Toast the cumin seeds in a dry pan and then grind them. Then toast the cloves, but reserve until they are ready to be used.

Finely grate the root ginger. Put it in a bowl with the yogurt and chilli paste and mix well.

Put the lamb in another bowl and season with some salt.

Crush half the garlic.

Add half of the yogurt, chilli paste and ginger mixture to the lamb, and the crushed garlic and all the ground cumin,  and combine well to coat all the chunks. Leave it to marinate overnight, preferably, or for at least 30 minutes. If leaving overnight, remember to cover the rest of the yoghurt mix with clingfilm and put in the fridge until the next day.

Heat the oil in a large, heavy-based pan on a medium heat.

De-seed the chillies. Peel and quarter the onions. Crush the remaining garlic.

Blitz the onions and chillies separately in a food processor.

Add the blitzed onions to the pan and fry for 10-15 minutes until starting to brown.

Add the blitzed chillies to the pan along with the crushed garlic.

Fry for another minute or so.

Add the lamb to the pan, stir well, and cook for 8-10 minutes until sealed on all sides.

Meanwhile, grind the toasted cloves.

Once the lamb is sealed on all sides, add the ground cloves, the coriander, the bay leaves, and the rest of the reserved yoghurt mixture.
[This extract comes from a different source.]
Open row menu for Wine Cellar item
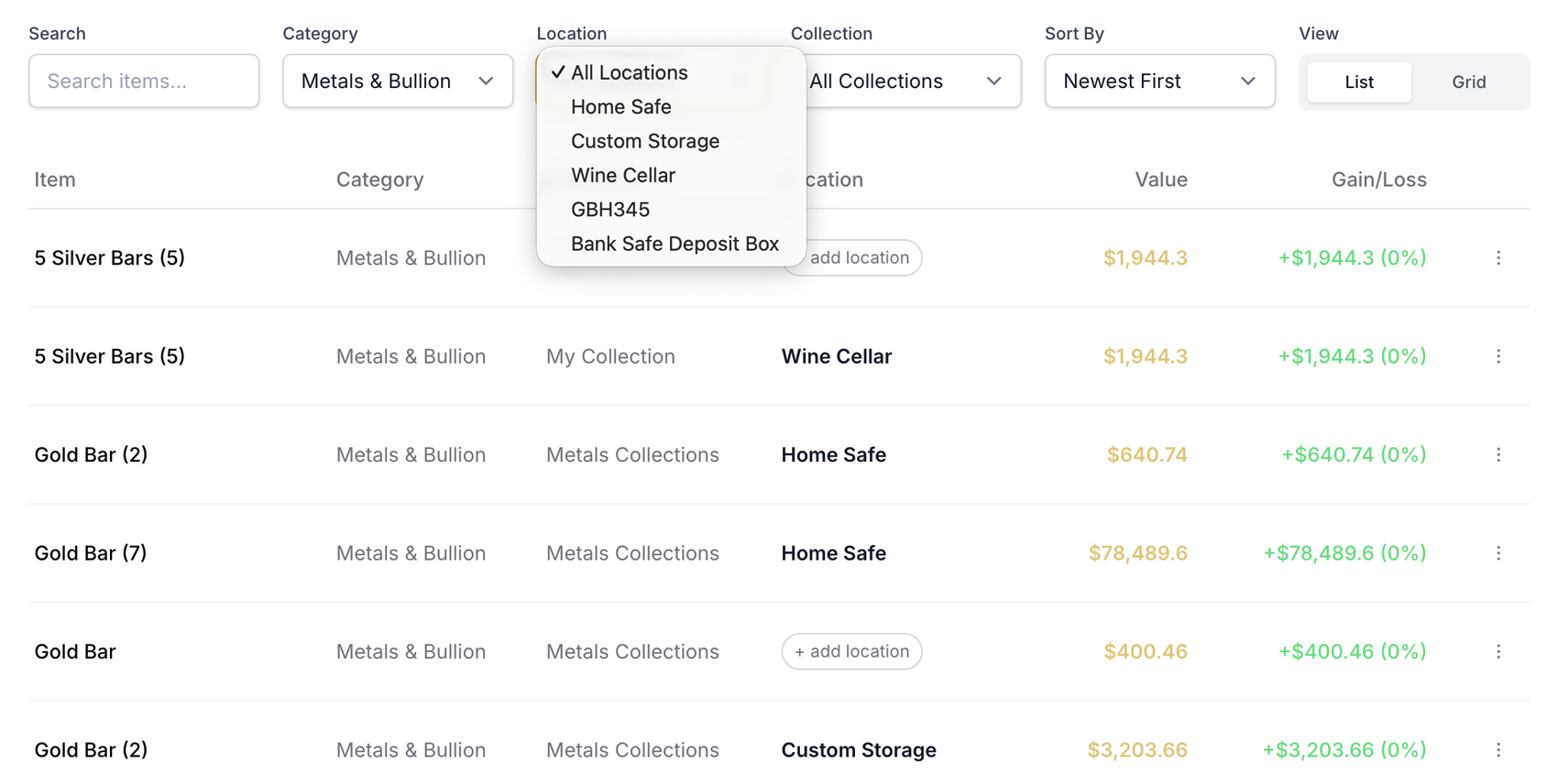[1498, 356]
Cook for a further 8-10 minutes.

Then add around 10 fluid ounces / 300ml of boiling water to the pan, or enough to just cover the lamb.

Bring to the boil, then simmer briskly for 20-25 minutes until the lamb is cooked through.

Tip the contents of the pan into a colander and strain into a bowl.

Return the lamb to the pan along with the strained liquid in the bowl. Discard the vegetables, spices, and bay leaves.

Add the tomato purée to the pan.

Bring to the boil and simmer gently for 25-30 minutes until slightly thickened. Spoon off excessive fat if you want.

Reserve a few of the coriander leaves for garnishing and stir the bulk of the leaves and stalks into the pan.

Then serve with the reserved coriander scattered over the top.


You can use shoulder of lamb or neck fillet. Alternatively, try diced chicken or beef. If using beef, cook for longer at each stage. You can serve this with rice pilaf and roti (chapatti).


Laal maas (literally “red mutton” in the Hindi) is a traditional curry from the Rajasthan region of India. Traditionally, the dish is very hot and heavy on the garlic. The sauce can be thick or runny, according to preference. It is usually eaten with wheat chapatti or bajra (a millet grown in the region). The fiery nature of this recipe originated in the time when this dish – a favourite of Indian royalty – was made using hunted wild game such as boar or deer. The chillies disguised the strong gamey flavour of the meat, and have survived the crossover to the more tender lamb used today.